● **Exercise inputs**
◇ ◇ ◇ ◇
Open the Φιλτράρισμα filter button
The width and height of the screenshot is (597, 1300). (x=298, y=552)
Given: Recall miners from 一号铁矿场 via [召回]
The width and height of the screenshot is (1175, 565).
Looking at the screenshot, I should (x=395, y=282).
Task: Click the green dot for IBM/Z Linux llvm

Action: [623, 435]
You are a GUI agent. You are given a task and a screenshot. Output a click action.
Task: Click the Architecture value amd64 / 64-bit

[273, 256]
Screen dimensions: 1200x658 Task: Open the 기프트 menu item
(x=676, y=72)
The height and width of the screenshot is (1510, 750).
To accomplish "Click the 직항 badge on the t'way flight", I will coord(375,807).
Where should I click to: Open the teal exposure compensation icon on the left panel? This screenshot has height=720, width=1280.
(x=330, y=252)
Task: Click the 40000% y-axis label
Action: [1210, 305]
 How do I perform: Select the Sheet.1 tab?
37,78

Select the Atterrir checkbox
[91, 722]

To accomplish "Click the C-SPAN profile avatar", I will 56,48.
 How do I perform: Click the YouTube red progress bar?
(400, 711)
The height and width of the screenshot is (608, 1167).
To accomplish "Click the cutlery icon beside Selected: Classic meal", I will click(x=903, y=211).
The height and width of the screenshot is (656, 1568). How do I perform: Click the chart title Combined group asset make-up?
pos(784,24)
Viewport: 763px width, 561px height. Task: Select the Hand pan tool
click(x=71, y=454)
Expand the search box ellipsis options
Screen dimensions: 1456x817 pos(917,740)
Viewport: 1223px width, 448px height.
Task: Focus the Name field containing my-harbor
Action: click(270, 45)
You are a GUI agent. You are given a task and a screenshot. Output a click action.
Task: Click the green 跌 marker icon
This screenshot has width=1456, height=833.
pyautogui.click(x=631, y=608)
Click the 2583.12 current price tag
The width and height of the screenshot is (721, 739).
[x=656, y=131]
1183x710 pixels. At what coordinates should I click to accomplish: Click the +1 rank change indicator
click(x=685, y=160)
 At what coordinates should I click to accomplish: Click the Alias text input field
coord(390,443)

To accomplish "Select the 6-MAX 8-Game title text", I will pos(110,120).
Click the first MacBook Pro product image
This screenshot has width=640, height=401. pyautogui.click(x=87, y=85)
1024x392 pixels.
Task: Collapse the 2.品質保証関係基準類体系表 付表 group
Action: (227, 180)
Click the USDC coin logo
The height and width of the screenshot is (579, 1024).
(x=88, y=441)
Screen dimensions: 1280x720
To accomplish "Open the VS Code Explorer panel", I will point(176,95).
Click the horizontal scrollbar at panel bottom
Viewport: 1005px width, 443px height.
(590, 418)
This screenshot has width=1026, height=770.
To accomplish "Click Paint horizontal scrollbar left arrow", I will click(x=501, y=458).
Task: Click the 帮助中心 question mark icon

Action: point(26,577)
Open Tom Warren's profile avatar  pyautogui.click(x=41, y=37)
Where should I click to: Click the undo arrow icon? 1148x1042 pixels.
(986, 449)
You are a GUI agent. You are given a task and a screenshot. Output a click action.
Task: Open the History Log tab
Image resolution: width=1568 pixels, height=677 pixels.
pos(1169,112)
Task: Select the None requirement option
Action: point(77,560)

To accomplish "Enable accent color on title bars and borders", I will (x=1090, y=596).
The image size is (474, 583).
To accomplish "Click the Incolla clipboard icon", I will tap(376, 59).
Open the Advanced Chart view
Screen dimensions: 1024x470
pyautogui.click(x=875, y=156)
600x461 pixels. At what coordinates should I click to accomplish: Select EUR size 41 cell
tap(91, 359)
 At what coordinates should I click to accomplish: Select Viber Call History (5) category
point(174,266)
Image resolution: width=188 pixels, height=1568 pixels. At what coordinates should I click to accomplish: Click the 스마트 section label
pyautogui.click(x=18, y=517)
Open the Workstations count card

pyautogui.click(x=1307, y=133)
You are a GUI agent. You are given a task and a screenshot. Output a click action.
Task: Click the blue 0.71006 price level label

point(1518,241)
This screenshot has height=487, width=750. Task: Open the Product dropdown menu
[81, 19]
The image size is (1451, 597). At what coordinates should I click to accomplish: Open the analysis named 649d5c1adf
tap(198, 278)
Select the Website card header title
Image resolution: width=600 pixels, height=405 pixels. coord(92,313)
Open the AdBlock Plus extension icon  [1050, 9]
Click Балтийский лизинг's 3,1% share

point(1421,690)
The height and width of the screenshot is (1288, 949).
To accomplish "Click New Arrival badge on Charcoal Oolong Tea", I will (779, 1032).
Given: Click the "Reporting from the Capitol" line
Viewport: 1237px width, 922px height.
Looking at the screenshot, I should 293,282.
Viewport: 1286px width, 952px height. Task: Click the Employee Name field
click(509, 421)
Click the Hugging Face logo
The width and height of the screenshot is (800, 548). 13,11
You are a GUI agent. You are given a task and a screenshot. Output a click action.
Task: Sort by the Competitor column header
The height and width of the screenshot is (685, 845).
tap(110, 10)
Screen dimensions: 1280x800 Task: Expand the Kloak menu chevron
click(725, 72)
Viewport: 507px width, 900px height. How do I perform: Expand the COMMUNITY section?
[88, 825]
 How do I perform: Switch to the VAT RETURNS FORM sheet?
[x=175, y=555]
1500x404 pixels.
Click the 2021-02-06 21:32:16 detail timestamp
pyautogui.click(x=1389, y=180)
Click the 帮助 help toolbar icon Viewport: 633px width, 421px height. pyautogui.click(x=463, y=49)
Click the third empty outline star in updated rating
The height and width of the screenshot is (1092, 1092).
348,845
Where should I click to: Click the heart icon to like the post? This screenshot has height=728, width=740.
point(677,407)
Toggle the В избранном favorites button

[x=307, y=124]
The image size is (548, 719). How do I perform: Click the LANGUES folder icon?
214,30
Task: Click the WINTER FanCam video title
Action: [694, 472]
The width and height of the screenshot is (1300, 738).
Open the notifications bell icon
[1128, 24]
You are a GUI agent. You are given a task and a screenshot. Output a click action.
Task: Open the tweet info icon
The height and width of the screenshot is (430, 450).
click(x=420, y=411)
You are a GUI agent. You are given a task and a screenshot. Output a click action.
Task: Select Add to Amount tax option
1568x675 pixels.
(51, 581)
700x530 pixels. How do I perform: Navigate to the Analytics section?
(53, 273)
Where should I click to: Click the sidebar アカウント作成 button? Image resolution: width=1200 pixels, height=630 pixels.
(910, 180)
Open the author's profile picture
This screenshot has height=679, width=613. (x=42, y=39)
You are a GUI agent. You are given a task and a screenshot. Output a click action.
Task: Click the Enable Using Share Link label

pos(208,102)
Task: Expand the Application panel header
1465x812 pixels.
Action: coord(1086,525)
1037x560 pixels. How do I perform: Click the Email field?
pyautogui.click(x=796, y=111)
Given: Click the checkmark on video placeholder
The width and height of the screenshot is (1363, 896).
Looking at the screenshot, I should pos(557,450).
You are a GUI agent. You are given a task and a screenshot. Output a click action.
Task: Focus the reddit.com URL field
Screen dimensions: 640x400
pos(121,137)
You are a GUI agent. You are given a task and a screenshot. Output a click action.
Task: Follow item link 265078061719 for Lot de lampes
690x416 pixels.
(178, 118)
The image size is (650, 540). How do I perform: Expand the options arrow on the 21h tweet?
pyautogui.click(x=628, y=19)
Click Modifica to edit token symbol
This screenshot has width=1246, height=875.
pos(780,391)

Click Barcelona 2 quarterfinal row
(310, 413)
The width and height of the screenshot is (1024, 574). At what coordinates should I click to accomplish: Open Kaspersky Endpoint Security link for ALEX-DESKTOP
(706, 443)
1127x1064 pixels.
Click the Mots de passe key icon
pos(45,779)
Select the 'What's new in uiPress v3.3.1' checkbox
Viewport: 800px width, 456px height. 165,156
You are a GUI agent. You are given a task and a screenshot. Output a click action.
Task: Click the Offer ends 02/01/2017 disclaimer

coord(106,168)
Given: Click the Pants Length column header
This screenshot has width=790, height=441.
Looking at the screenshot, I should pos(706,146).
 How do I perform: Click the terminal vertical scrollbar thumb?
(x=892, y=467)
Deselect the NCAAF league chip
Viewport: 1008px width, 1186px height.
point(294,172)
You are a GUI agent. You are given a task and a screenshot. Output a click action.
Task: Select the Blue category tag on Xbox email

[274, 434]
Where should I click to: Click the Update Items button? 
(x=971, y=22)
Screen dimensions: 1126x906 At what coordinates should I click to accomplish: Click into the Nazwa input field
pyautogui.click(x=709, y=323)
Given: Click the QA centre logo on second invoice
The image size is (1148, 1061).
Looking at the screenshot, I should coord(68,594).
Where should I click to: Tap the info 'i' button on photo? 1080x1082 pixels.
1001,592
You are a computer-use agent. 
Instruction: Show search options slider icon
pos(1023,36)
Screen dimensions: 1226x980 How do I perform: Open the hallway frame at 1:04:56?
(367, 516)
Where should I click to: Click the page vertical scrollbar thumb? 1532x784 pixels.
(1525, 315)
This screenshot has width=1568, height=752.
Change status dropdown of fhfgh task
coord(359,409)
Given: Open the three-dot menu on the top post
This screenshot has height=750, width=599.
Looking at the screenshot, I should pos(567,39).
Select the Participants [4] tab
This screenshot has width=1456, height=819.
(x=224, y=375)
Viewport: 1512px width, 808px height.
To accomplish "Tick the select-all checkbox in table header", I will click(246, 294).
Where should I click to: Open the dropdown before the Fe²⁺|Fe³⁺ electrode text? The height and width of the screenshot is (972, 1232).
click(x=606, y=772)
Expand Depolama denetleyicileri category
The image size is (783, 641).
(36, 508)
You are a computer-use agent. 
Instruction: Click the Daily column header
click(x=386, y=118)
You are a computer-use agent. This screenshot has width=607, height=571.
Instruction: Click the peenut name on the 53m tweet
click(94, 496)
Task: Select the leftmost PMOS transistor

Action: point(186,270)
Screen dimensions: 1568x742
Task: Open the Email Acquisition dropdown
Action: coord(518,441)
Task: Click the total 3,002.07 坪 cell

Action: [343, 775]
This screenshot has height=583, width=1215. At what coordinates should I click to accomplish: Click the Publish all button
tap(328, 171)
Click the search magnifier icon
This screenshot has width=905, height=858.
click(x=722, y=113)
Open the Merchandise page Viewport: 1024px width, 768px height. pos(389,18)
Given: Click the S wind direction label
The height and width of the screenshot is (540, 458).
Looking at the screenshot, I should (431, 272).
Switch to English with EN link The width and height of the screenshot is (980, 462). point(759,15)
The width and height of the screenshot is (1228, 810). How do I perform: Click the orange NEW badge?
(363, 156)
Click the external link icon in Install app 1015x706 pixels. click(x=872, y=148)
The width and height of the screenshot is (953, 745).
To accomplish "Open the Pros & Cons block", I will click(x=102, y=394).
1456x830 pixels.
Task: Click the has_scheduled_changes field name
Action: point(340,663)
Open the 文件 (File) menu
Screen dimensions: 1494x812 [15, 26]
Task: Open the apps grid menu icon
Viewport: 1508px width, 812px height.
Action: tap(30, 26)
◇ ◇ ◇ ◇
● **Assignment**
List every line from the entries above in which "horizontal" appears.

● **Written answer**
Click the horizontal scrollbar at panel bottom
To accomplish "Click Paint horizontal scrollbar left arrow", I will click(x=501, y=458).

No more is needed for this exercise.